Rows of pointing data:
● ● ● ● ●

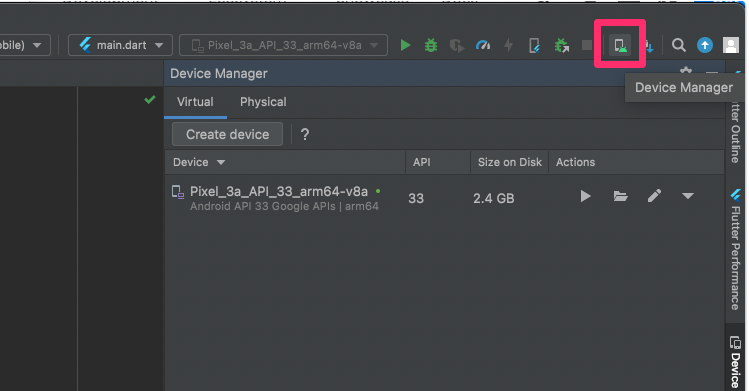This screenshot has height=391, width=749.
Task: Open the main.dart run configuration dropdown
Action: point(120,45)
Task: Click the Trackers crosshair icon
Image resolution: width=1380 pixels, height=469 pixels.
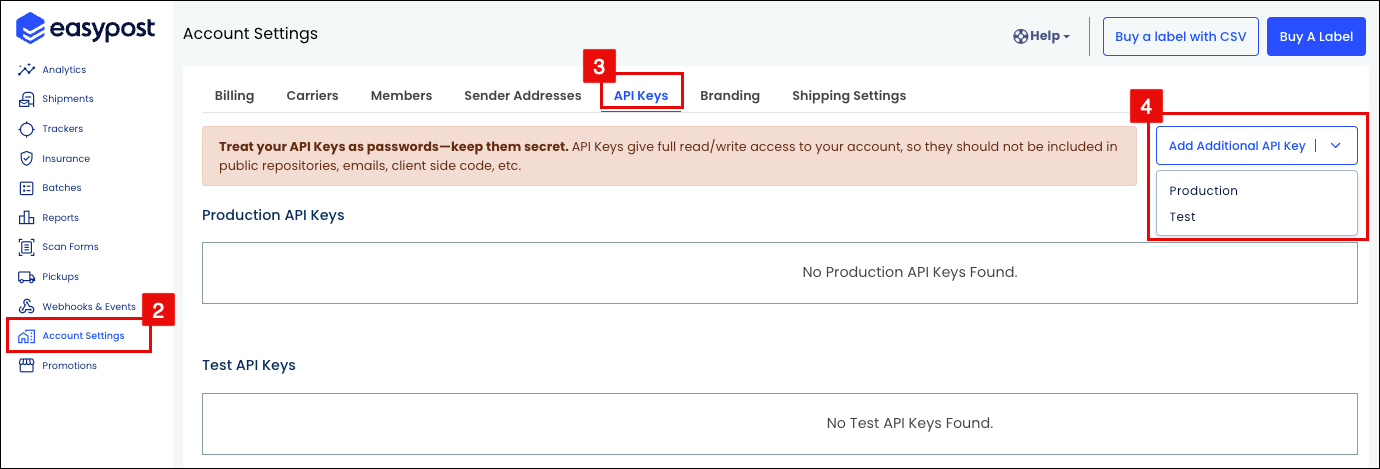Action: pyautogui.click(x=27, y=129)
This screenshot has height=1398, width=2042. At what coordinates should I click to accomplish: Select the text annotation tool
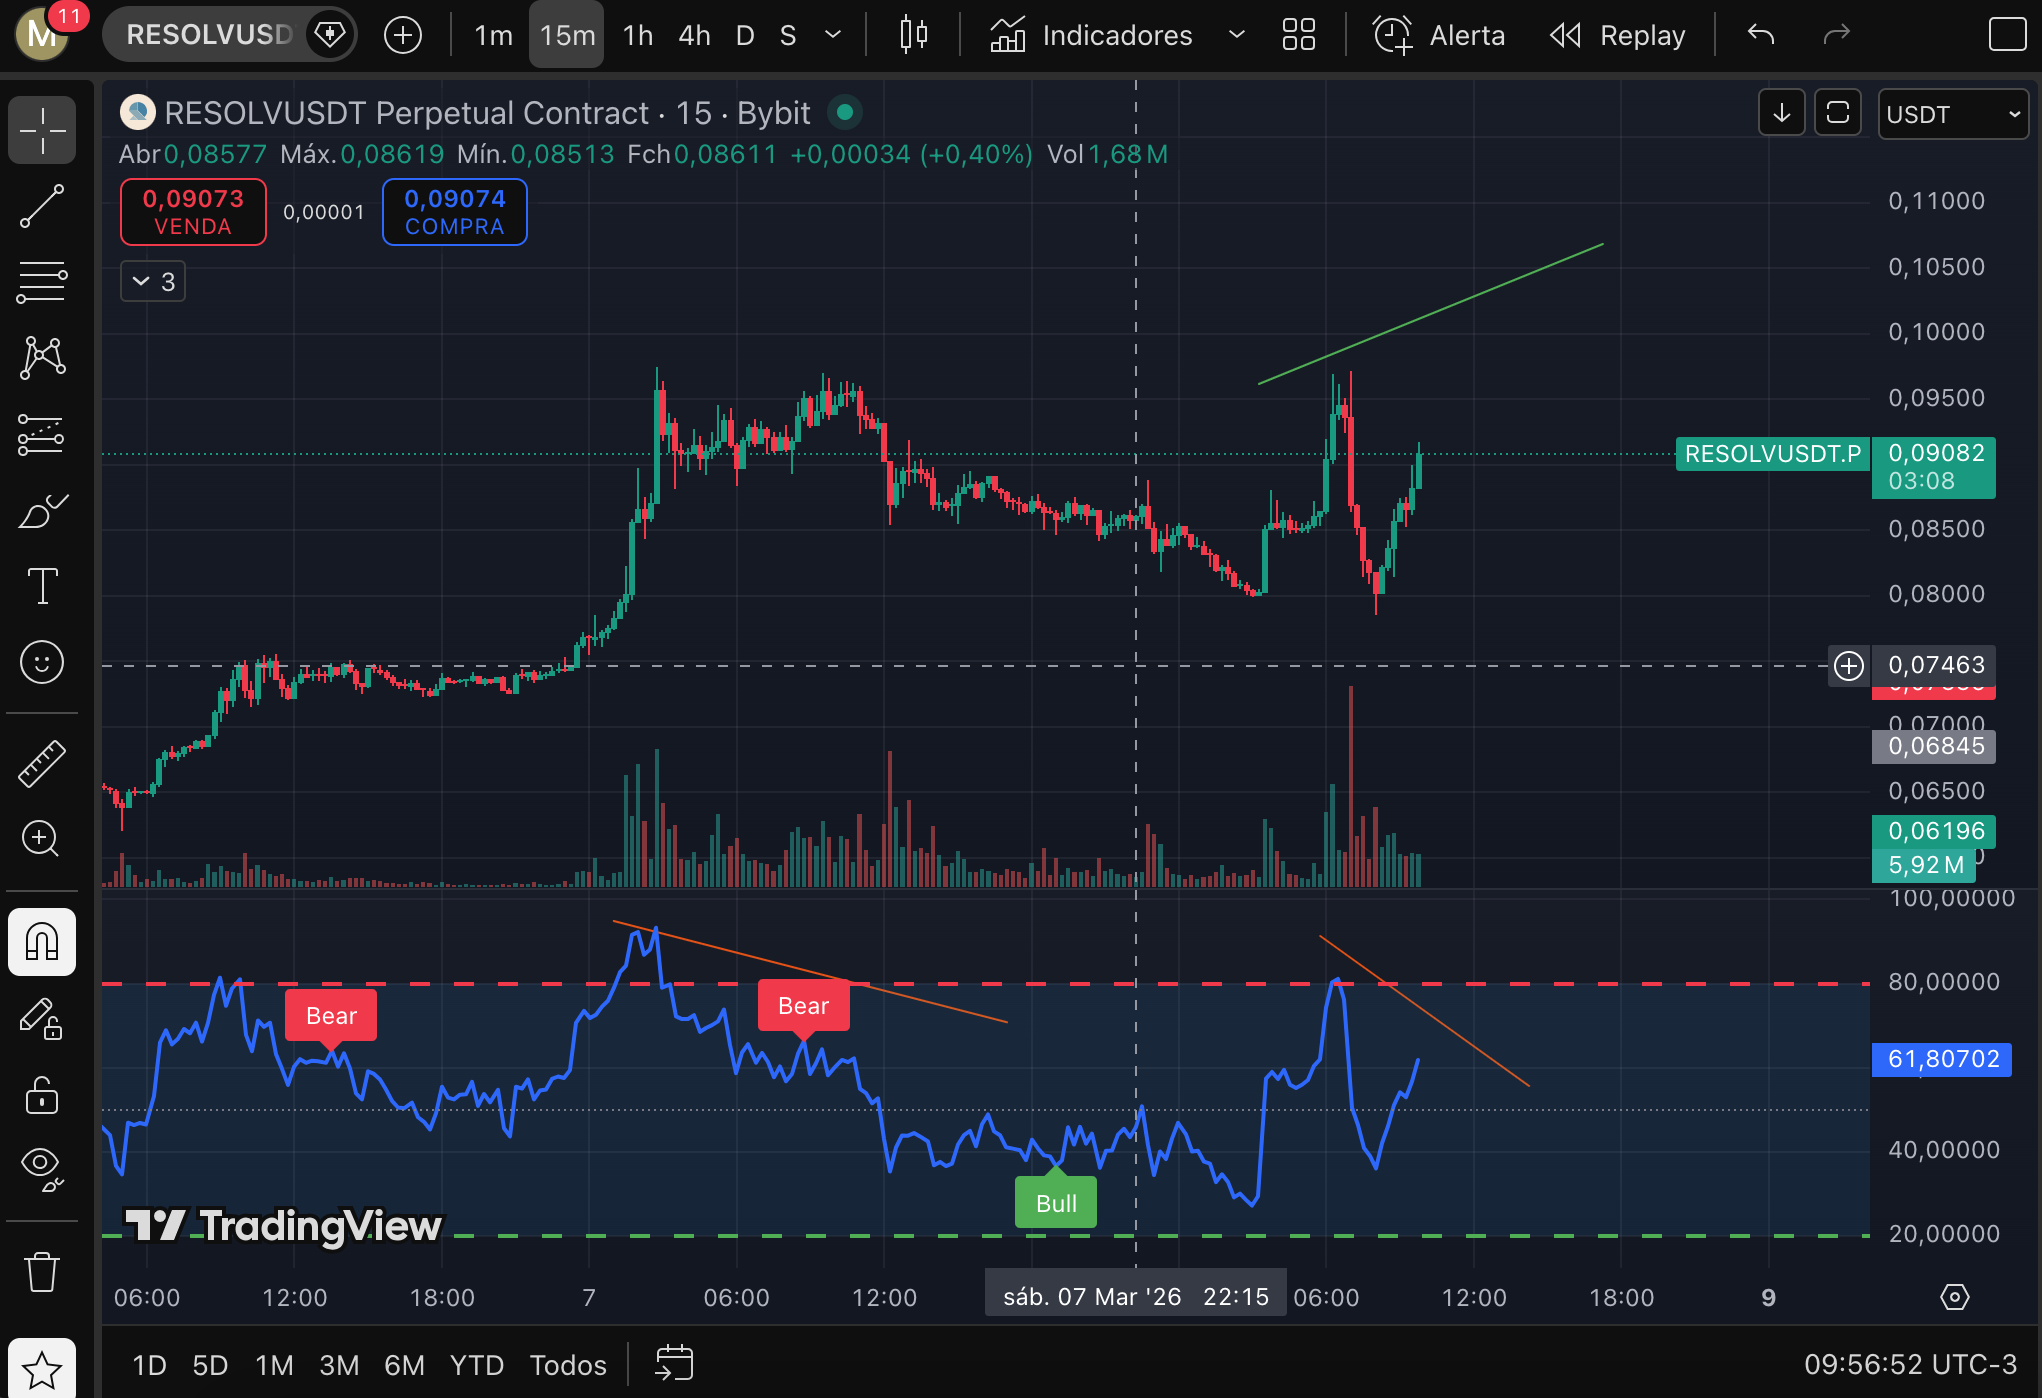coord(42,586)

● ● ● ● ●

● **Given request**
Rewrite the entries above with "coordinates" changed to "location" and every other word left as it is. Leave the pictures out.

● **Answer to the task**
This screenshot has height=391, width=749.
Task: Open the main.dart run configuration dropdown
Action: point(120,45)
Task: Click the Trackers crosshair icon
Image resolution: width=1380 pixels, height=469 pixels.
Action: pyautogui.click(x=27, y=129)
This screenshot has height=1398, width=2042. At what location should I click to accomplish: Select the text annotation tool
coord(42,586)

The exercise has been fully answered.